“Word for word as far as I can recollect; what he says you shall hear.”
“Then I may save him,” he continued.
“If money—” began Grace, but he stopped her.
“I am not indifferent to money,” was the reply, “but I never work for it alone. A thousand pounds paid down could never quicken my intellect as much as a perfect knowledge of a case. With Scott I am utterly at sea. He will not confide in me, and I do not know what to do for him. And the Assizes are close at hand, that is the worst of it.”
“I shall see you again before the week is out,” said Grace. “Meantime—” and she laid some notes on the table, which the lawyer folded up and handed to her once again.

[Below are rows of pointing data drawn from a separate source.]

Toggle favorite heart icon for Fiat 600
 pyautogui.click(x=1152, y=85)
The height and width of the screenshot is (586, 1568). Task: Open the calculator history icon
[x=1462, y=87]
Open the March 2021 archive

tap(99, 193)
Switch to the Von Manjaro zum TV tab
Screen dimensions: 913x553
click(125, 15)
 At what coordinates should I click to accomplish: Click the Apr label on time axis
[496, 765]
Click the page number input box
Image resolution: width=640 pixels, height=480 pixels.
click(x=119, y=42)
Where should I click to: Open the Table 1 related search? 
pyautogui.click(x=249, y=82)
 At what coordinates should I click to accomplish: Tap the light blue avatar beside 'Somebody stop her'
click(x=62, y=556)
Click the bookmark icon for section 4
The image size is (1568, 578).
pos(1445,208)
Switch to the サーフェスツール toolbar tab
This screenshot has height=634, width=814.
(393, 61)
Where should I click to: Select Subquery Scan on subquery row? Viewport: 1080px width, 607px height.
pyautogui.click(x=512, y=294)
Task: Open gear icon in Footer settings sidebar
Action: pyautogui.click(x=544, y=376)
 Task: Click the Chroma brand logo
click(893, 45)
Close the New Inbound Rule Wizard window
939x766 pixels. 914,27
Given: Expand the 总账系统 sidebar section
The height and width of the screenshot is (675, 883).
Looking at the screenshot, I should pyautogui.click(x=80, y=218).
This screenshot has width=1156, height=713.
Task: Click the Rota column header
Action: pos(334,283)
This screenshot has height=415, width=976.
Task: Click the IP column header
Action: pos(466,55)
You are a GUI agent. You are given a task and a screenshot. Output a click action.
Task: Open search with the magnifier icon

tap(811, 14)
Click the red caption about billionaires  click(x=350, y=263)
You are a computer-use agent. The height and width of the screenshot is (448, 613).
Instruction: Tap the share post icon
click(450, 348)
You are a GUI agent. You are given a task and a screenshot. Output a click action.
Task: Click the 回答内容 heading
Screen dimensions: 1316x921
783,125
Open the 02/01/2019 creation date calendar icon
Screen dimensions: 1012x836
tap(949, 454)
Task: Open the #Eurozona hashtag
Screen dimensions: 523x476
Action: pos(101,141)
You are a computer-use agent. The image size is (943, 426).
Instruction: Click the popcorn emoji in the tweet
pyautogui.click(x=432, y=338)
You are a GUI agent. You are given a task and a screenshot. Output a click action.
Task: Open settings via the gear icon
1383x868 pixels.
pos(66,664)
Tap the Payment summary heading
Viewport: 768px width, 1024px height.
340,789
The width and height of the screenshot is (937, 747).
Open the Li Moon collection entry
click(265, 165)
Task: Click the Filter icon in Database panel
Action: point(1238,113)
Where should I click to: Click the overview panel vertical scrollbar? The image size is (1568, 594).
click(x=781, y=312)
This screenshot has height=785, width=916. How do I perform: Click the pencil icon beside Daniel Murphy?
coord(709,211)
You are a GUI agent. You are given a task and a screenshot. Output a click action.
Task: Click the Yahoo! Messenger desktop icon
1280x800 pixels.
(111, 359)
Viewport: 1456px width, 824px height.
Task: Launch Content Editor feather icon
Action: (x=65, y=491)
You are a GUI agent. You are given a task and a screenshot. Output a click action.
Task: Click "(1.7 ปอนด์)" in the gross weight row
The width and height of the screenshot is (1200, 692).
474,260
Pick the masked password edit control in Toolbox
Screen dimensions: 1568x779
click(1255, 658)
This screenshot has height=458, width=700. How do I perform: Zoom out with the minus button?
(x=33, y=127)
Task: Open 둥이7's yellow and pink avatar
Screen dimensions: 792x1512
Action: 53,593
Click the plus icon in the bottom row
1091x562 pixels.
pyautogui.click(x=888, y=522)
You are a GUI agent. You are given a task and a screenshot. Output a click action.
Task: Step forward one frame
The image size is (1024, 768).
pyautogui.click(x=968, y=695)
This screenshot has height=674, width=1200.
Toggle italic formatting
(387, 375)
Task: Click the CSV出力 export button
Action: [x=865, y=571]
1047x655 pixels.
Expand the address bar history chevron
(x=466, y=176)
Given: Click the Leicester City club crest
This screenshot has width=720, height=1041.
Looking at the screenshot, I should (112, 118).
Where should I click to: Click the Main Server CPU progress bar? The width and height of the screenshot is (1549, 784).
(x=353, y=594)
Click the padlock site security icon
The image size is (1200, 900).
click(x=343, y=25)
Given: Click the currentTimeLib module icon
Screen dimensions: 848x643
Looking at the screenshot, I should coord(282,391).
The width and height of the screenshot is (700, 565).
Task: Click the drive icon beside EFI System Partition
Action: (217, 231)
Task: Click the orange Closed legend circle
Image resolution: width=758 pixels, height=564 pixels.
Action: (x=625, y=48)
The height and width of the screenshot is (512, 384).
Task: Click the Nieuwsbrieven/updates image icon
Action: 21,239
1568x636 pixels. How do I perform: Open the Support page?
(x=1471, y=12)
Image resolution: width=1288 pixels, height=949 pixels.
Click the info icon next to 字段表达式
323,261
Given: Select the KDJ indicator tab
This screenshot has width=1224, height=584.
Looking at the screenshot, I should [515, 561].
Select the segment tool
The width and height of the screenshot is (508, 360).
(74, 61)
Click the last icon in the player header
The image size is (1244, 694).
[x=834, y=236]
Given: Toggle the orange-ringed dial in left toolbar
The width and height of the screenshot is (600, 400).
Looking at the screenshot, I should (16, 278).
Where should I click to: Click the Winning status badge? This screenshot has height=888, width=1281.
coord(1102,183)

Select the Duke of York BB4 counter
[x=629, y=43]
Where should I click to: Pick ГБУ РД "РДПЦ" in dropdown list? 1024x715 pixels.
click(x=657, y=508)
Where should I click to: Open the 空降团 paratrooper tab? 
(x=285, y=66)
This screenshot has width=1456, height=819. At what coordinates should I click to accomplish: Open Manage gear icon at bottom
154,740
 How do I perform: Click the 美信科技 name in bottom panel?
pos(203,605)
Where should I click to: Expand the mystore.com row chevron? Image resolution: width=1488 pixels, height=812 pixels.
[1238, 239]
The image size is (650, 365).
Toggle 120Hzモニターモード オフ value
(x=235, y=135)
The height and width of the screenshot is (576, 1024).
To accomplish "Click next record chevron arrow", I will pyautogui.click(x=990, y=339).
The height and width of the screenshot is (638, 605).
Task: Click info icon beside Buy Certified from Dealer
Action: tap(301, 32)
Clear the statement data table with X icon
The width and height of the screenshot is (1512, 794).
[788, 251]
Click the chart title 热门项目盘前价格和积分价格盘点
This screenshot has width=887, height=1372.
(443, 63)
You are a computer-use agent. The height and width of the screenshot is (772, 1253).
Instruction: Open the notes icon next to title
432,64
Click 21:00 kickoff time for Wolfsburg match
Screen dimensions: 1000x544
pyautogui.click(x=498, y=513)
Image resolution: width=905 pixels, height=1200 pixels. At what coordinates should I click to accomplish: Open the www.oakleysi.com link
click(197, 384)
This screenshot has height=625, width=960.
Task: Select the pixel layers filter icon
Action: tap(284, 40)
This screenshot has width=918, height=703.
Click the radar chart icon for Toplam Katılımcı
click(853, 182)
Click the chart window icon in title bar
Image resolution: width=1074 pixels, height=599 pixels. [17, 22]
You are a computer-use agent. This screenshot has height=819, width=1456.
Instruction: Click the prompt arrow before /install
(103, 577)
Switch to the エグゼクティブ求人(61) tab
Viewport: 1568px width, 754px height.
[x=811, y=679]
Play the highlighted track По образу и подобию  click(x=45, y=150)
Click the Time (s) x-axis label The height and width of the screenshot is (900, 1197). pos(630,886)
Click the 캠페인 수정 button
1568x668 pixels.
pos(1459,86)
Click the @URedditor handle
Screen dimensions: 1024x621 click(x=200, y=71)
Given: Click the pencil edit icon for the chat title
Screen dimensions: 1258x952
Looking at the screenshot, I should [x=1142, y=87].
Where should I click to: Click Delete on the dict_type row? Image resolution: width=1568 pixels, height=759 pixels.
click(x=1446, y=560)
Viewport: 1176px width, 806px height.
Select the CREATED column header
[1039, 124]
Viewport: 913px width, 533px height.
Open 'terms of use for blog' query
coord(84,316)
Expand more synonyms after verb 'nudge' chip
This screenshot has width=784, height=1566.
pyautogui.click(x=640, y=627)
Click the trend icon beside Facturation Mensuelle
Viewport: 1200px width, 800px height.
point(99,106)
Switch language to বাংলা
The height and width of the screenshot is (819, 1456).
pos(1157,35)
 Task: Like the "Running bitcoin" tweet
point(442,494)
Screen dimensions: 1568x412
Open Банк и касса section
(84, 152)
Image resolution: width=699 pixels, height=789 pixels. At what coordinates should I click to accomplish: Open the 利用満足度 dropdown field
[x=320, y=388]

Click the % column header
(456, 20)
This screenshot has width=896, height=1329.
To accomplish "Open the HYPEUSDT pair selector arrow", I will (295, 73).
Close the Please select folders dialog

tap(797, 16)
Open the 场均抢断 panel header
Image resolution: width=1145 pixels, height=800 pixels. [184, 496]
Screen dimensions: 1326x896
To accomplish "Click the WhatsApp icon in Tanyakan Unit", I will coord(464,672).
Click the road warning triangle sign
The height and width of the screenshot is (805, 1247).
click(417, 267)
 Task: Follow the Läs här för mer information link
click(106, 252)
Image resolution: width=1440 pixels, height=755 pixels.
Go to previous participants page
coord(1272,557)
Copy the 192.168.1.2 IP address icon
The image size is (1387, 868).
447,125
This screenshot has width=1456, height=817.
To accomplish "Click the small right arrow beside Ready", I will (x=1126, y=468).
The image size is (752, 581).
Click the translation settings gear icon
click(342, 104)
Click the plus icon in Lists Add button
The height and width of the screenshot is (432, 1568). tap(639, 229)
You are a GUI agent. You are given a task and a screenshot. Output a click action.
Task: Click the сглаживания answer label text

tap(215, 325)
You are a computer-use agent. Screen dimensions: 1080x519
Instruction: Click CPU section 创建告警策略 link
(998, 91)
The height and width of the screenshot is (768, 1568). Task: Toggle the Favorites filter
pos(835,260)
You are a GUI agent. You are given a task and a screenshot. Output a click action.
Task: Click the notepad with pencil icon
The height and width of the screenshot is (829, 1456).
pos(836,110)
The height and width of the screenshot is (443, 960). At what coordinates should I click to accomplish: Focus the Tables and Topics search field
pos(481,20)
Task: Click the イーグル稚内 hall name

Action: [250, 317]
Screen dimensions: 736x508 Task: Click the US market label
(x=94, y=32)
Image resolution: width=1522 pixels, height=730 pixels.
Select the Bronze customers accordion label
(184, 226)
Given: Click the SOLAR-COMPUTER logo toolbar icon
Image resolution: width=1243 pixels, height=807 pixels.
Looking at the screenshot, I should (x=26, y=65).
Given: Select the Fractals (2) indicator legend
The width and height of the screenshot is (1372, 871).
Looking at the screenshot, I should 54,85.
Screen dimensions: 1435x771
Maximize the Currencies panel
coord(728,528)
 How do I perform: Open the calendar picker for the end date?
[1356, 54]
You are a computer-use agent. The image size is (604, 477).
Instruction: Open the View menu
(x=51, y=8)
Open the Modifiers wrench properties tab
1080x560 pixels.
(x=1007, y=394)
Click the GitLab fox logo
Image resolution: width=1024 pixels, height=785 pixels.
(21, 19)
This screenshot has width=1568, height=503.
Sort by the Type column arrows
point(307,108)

“Money could do no more than I have tried to accomplish,” he remarked. “When it is all over pay me if you will.”
“Upon the whole, Miss Moffat,” criticized her travelling companion, “it seems to me the rogues have the best of it in this life. No honest man could find a lawyer like that,” which is no doubt true. Perhaps it is part of the Eternal Justice to leave one world in which the rogues and the thieves and the plausible soft-spoken vagabonds have the best of it.
Spite of all the clergy tell us I am afraid, notwithstanding the hard lines many ragamuffins meet with, the paradise of sinners is earth.
Straight from Kilcurragh to Maryville drove Grace. Her travelling companion saw her and her slender luggage safely bestowed on the outside car, by which vehicle she elected to travel, and then made his farewell.
“Good-bye, Miss Moffat,” he said; “I shall watch the progress of the case with interest and anxiety.”